— Exercise description —
Reproduce word for word the lines of the records below, from the line holding "You are a computer-use agent. Screen dimensions: 1481x760" through the line holding "point(767,220)", inclusive, and nothing else.

— Data listing —
-- START --
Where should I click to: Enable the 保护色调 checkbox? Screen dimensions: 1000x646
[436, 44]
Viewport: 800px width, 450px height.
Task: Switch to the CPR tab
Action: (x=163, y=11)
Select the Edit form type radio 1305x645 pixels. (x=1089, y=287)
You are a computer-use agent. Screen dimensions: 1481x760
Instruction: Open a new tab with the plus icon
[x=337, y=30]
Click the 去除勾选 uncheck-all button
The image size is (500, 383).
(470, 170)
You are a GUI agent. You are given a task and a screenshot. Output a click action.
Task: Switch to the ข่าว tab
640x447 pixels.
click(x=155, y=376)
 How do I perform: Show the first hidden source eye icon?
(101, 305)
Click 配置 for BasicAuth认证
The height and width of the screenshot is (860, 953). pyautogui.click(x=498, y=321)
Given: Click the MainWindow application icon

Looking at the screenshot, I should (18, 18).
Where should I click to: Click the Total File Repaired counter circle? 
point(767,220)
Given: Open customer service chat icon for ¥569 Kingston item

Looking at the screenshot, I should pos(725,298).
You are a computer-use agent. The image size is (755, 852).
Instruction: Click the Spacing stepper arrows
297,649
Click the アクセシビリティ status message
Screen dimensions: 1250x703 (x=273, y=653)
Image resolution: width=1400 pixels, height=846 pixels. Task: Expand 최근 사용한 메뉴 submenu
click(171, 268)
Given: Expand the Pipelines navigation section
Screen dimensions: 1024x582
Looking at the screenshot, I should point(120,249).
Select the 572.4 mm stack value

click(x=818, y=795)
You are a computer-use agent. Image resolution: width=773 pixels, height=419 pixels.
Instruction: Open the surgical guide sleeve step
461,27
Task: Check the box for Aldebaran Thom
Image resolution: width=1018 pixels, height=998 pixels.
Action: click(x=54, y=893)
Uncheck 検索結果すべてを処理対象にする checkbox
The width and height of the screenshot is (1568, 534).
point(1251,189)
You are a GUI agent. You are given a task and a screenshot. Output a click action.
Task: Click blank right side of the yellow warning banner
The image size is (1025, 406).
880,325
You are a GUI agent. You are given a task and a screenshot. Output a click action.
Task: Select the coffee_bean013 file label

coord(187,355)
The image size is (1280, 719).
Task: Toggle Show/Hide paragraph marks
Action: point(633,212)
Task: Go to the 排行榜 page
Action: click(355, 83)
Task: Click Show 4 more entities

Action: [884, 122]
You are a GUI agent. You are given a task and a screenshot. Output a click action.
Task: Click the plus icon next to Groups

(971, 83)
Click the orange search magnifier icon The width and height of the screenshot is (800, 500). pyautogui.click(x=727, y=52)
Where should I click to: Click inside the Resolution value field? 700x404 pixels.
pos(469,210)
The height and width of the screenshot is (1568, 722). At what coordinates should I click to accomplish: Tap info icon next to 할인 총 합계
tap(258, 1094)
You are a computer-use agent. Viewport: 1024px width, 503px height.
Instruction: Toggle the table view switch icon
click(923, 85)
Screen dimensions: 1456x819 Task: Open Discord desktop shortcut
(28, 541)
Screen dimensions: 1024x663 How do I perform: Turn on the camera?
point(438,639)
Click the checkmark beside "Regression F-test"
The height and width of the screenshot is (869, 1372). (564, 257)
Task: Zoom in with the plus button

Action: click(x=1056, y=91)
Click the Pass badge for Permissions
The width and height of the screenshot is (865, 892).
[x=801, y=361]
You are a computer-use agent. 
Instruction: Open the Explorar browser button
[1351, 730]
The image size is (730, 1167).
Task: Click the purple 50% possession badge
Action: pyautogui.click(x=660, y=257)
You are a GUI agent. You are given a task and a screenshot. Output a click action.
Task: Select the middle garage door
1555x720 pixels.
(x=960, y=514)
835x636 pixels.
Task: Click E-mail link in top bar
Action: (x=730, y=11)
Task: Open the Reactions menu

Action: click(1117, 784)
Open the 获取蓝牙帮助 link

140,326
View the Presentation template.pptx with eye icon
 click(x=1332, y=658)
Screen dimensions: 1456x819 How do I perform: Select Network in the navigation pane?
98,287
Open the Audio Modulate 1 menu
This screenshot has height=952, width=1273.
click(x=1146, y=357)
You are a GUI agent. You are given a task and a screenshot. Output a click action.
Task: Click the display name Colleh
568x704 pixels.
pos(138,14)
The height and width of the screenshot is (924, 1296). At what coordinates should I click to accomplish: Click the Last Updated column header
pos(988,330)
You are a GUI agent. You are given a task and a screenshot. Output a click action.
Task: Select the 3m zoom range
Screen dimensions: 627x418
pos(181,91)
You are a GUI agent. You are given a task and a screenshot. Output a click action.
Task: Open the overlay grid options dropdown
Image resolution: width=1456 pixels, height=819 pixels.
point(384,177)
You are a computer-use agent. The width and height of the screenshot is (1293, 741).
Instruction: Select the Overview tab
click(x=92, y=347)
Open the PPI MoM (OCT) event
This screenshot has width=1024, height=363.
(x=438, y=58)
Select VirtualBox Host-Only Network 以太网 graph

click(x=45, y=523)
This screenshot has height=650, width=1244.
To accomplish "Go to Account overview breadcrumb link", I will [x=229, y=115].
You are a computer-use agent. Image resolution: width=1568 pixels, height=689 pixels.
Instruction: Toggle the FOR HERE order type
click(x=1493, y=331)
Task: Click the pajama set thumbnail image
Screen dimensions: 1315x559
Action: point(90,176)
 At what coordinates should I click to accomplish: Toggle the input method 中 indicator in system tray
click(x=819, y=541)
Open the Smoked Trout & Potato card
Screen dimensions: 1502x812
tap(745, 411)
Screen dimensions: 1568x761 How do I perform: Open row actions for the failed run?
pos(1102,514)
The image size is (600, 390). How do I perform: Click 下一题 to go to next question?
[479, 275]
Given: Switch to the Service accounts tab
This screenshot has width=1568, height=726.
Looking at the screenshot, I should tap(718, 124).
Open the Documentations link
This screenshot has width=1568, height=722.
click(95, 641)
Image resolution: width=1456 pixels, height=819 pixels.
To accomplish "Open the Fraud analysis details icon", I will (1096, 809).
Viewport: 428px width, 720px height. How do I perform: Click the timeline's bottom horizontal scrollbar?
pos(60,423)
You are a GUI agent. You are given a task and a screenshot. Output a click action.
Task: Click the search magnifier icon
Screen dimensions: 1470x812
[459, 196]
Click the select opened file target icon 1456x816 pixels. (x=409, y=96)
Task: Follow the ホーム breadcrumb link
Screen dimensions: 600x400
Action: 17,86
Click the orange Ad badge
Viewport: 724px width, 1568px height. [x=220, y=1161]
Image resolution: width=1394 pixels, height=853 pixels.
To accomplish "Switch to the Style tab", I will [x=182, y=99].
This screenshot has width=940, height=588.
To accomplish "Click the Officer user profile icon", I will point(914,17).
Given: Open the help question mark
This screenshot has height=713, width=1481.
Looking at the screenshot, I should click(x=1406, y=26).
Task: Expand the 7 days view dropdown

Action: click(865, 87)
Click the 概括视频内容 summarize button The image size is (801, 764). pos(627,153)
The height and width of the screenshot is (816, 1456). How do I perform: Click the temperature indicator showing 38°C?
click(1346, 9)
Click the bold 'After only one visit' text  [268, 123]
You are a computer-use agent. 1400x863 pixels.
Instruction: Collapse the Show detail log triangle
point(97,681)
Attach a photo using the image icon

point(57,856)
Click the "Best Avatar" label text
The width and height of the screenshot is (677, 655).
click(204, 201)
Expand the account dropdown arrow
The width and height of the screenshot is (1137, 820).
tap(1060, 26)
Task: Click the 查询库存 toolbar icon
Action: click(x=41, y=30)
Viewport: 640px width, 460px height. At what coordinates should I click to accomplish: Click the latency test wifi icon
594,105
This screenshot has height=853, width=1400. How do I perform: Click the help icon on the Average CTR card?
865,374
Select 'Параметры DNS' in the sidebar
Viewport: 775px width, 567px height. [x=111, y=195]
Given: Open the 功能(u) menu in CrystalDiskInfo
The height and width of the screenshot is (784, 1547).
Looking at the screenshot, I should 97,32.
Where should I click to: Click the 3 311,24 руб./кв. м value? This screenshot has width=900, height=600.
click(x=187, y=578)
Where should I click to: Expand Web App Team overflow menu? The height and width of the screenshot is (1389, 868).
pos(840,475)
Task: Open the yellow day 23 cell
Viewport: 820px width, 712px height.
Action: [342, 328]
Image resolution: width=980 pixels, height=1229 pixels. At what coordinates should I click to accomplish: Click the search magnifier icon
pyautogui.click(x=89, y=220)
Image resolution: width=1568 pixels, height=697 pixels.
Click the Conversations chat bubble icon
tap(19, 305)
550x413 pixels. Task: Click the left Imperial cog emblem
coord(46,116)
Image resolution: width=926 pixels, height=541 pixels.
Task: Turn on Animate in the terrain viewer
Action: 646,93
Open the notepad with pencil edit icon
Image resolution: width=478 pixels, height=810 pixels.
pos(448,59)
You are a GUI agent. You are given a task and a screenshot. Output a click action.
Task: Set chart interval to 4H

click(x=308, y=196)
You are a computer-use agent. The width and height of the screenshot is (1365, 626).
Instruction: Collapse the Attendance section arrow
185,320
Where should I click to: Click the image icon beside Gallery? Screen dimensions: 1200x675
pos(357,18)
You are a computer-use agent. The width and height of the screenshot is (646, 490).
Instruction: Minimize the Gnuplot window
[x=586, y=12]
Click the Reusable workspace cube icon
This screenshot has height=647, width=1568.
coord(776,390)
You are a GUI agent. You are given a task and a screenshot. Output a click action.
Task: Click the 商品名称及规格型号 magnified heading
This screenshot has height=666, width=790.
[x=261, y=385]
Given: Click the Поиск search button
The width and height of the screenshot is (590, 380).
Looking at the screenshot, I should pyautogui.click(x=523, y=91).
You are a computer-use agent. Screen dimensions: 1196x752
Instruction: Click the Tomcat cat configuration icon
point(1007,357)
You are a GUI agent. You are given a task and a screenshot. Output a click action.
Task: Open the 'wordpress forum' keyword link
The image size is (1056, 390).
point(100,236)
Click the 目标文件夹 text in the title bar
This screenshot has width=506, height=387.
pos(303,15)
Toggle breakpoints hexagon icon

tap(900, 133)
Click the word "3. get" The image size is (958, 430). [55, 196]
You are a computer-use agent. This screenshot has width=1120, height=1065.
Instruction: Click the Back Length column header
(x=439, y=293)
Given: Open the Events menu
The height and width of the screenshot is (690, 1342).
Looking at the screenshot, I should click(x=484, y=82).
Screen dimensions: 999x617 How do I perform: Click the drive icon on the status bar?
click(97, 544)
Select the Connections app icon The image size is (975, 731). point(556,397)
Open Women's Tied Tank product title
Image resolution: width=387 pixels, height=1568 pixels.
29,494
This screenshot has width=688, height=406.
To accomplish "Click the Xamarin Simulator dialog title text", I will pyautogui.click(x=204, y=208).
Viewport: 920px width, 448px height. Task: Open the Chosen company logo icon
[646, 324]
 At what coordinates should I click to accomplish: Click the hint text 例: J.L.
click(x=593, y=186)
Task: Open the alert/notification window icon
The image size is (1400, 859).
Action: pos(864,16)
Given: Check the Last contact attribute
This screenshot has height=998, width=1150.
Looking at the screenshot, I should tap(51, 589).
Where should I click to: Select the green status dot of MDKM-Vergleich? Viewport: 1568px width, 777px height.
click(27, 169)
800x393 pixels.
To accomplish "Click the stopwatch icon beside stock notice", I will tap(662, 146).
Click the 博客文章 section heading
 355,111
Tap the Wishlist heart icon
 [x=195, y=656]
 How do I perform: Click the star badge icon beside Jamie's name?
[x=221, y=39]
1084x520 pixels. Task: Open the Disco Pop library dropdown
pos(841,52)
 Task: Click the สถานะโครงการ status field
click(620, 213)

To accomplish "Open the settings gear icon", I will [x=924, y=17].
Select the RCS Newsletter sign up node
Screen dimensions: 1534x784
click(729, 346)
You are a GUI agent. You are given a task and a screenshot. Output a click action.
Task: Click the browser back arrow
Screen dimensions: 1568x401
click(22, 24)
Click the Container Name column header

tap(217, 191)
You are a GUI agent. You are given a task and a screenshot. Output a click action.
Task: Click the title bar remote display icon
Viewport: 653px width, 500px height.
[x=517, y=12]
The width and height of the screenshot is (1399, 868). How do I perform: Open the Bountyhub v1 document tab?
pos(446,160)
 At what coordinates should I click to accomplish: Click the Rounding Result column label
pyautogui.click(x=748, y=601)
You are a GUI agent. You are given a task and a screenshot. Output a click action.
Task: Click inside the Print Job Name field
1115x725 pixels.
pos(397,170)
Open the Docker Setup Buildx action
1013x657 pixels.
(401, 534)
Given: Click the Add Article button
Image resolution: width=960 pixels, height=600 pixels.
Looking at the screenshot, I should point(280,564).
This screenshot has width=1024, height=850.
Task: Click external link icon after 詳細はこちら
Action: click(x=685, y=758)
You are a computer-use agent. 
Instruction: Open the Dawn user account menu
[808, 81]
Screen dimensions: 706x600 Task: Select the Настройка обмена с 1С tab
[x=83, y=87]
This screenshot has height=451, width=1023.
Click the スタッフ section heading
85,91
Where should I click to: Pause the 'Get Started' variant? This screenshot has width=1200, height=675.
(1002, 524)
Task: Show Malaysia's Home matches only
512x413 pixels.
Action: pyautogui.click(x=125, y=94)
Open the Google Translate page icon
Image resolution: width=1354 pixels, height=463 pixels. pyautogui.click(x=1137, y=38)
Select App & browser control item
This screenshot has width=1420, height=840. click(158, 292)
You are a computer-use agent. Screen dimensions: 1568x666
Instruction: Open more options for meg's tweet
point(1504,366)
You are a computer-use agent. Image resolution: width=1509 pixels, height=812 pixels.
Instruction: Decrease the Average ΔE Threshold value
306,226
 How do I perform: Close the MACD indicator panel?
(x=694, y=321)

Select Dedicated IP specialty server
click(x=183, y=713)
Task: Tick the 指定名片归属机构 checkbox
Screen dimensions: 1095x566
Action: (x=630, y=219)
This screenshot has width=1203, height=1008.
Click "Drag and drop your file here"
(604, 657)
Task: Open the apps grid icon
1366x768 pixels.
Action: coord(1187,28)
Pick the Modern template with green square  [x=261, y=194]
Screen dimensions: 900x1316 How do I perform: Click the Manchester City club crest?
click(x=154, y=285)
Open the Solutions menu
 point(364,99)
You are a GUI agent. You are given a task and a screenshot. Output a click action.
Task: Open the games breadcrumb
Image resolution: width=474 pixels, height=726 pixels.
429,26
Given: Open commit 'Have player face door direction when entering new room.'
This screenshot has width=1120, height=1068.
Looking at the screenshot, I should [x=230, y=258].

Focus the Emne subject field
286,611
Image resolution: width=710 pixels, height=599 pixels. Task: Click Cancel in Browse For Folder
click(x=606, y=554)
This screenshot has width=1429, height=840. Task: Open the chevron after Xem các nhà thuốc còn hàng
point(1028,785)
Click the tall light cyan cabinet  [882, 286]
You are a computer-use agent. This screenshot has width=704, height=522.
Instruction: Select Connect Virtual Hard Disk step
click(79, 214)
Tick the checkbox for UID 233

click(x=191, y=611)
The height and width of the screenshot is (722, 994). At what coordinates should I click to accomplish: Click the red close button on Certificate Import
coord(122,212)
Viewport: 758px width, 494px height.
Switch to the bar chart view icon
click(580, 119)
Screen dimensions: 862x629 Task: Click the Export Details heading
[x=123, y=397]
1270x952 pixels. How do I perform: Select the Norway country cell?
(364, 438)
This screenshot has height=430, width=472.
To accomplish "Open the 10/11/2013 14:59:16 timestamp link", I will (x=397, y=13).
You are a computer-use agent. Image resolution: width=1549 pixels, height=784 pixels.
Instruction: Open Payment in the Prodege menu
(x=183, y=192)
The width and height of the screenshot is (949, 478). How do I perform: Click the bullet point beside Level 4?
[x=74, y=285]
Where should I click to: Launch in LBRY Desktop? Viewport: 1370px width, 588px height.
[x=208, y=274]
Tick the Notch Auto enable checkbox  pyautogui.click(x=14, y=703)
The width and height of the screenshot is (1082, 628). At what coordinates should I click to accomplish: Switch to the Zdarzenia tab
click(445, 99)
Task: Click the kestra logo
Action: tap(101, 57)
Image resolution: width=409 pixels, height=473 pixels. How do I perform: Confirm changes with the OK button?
-- END --
— Problem solution —
You are a computer-use agent. Screen dimensions: 1481x760
Instruction: Open a new tab with the plus icon
[x=337, y=30]
Click the 去除勾选 uncheck-all button
The image size is (500, 383).
(470, 170)
You are a GUI agent. You are given a task and a screenshot. Output a click action.
Task: Switch to the ข่าว tab
640x447 pixels.
click(x=155, y=376)
 How do I perform: Show the first hidden source eye icon?
(101, 305)
Click 配置 for BasicAuth认证
The height and width of the screenshot is (860, 953). pyautogui.click(x=498, y=321)
Given: Click the MainWindow application icon

Looking at the screenshot, I should (18, 18).
Where should I click to: Click the Total File Repaired counter circle? 
point(767,220)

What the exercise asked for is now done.